Trump 'Serang' Kanselir Jerman yang Sebut AS Telah Dipermalukan Iran - Republika
Trump 'Serang' Kanselir Jerman yang Sebut AS Telah Dipermalukan Iran
REPUBLIKA.CO.ID, WASHINGTON -- Presiden Amerika Serikat (AS) Donald Trump pada Selasa (28/4/2026) mengkritik tajam Kanselir Jerman Friedrich Merz atas asesmennya terhadap perang Iran. Trump menuduh Merz salah menimbang ambisi nuklir Teheran.
Dalam unggahan di Truth Social dikutip India Today, Trump mengeklaim bahwa Merz, "berpikir tidak apa-apa untuk Iran memiliki senjata nuklir."
"Dia (Merz) tidak paham apa yang dibicarakannya," kata Trump sambil menambahkan, bahwa jika Iran memiliki senjata nuklir maka seluruh dunia akan menjadi sanderanya.
Pernyataan Trump merespons kritim Merz sebelumnya yang menilai AS telah salah dalam menangani konflik Iran. Menurut Merz, kepemimpinan Iran telah "membuat malu" AS lewat saluran diplomatik, merujuk pada kegagalan negosiasi di Pakistan yang berakhir tanpa kemajuan berarti.
Merz juga mempertanyakan strategi Washington yang lebih luas, di mana dia tidak melihat rencana yang jelas bagaimana AS keluar dari perang Iran. Pernyataan Merz ini merefleksikan semakin meruncingnya perselisihan antara AS dengan sekutu NATO di Eropa.
"Iran sangat jelas lebih kuat dari yang diduga," kata Merz sambil menambahkan bahwa para diplomat Iran bernegosiasi "sangat ahli" seiiring dengan eskalasi konflik.
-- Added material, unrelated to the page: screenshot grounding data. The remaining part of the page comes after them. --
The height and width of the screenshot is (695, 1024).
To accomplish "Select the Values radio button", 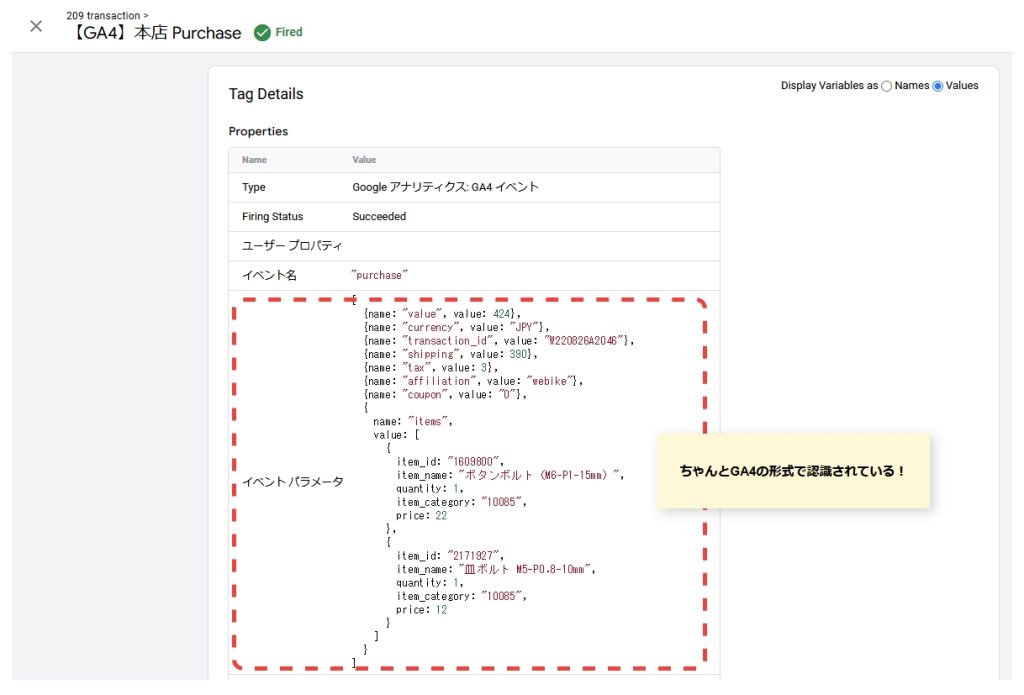I will coord(938,86).
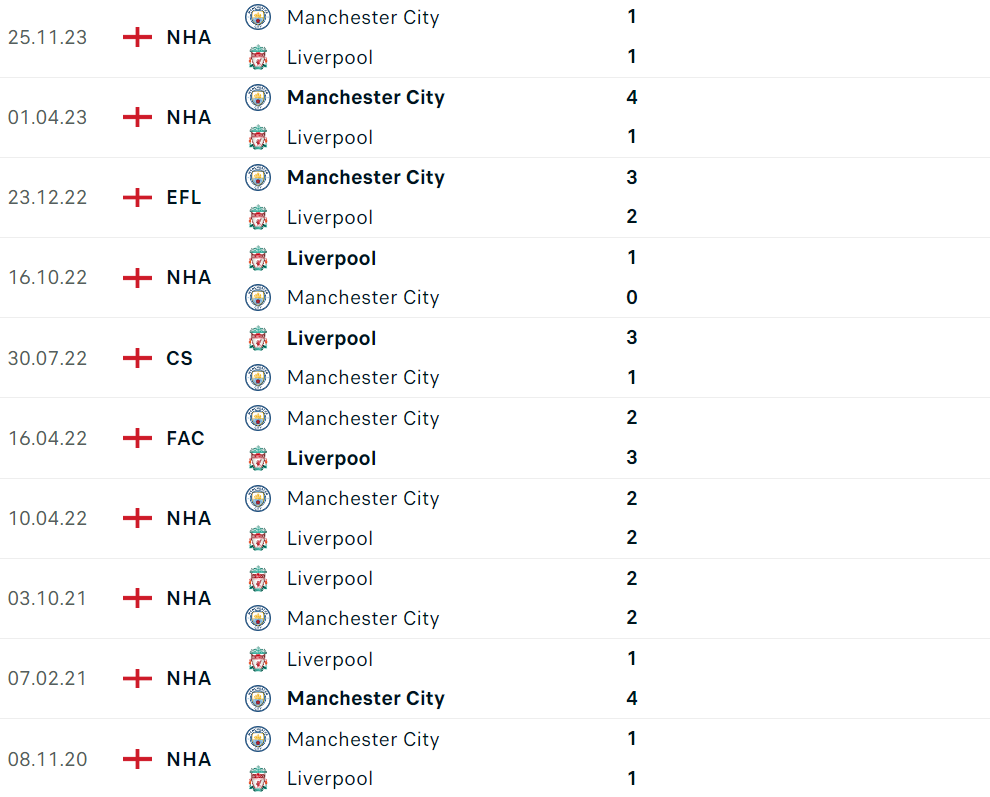Open Liverpool name in the 08.11.20 match
Viewport: 990px width, 797px height.
tap(329, 778)
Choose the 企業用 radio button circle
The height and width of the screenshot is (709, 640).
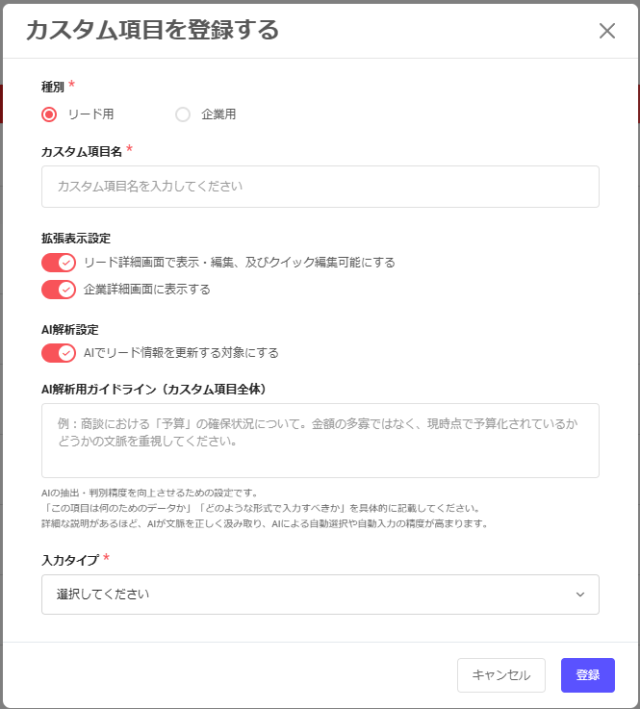tap(183, 114)
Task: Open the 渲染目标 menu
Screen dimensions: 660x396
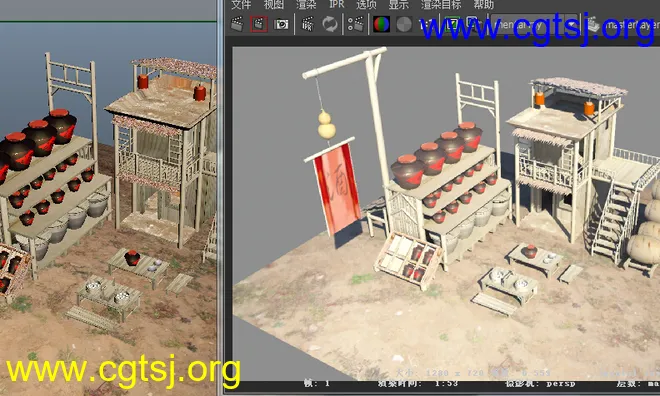Action: click(441, 5)
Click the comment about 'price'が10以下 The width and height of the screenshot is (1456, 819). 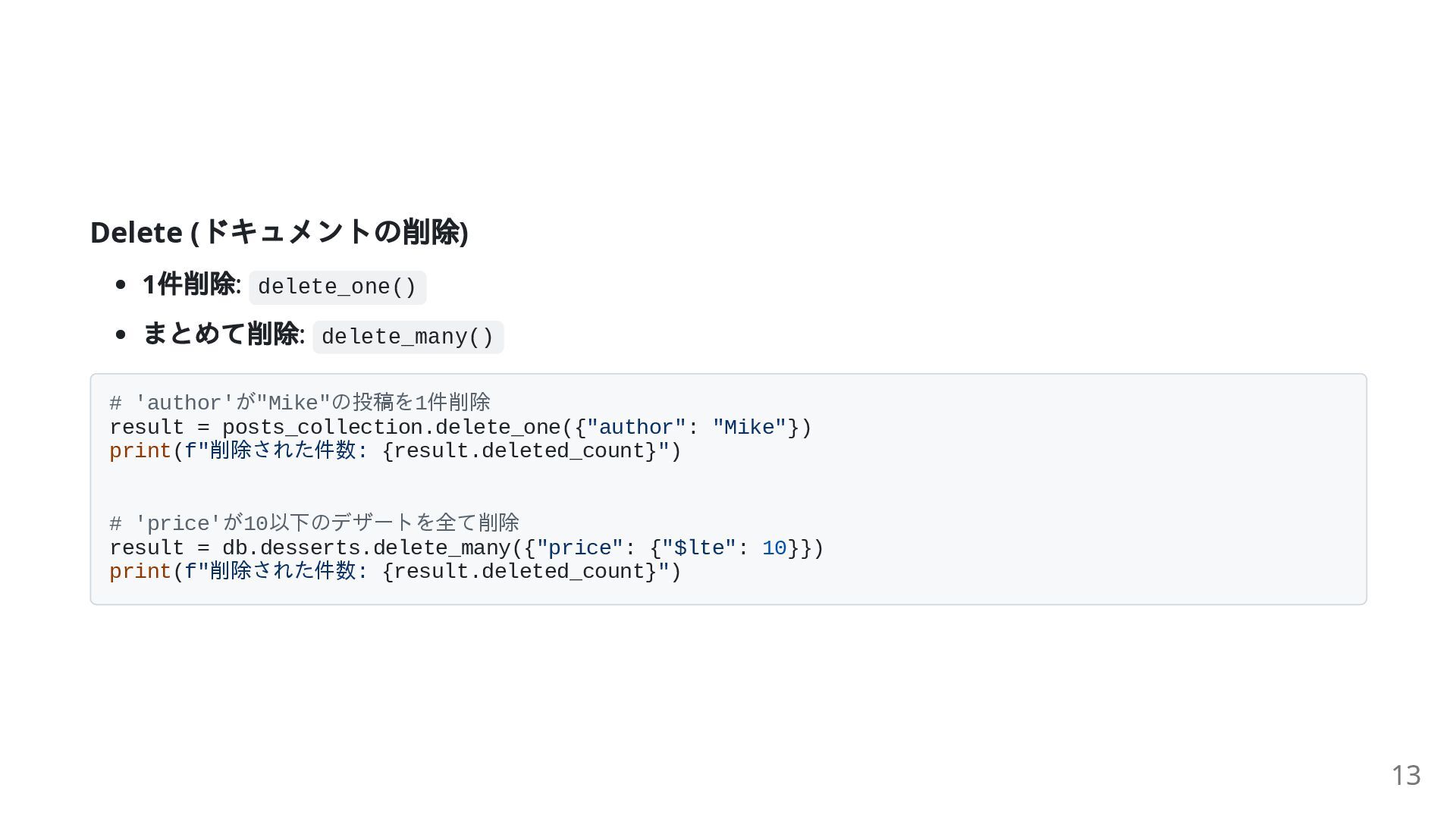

Merz juga memperingatkan perkembangan di Selat Hormuz, di mana saat ini bertebaran ranjau laut di rute perlintasan kapal tanker dan kapal dagang itu. Menurut Merz, disrupsi apapun di Selat Hormuz, sebuah jalur perdangangan minyak vital, konsekuensinya akan berpengaruh ke pasar energi dan perdagangan internasional.
Halaman 2 / 2
Partai Demokrat di Kongres AS pada Selasa (28/4/2026), mempertimbangkan untuk menggugat Presiden Donald Trump jika ia melanjutkan perang dengan Iran setelah 1 Mei tanpa persetujuan legislatif. Menurut Time, batas 60 hari bagi Trump untuk memperoleh persetujuan Kongres atas operasi militer terhadap Iran akan jatuh pada 1 Mei.
Setelah tenggat tersebut, secara hukum ia harus mendapatkan persetujuan legislatif atau meminta tambahan 30 hari untuk menarik pasukan. Demokrat belum mengambil keputusan akhir mengenai gugatan tersebut dan masih berupaya menempuh berbagai langkah legislatif.
Senator Adam Schiff berencana menggelar pemungutan suara ulang terkait resolusi pembatasan kewenangan presiden dalam perang pada akhir pekan ini.
Menyusul serangan AS dan Israel terhadap Iran, puluhan anggota Partai Demokrat mengkritik keras kebijakan pemerintahan Trump karena dinilai berisiko memicu eskalasi dan melanggar prosedur konstitusional. Namun, Senat AS berulang kali menolak resolusi yang bertujuan membatasi kewenangan presiden dalam operasi militer terhadap Iran.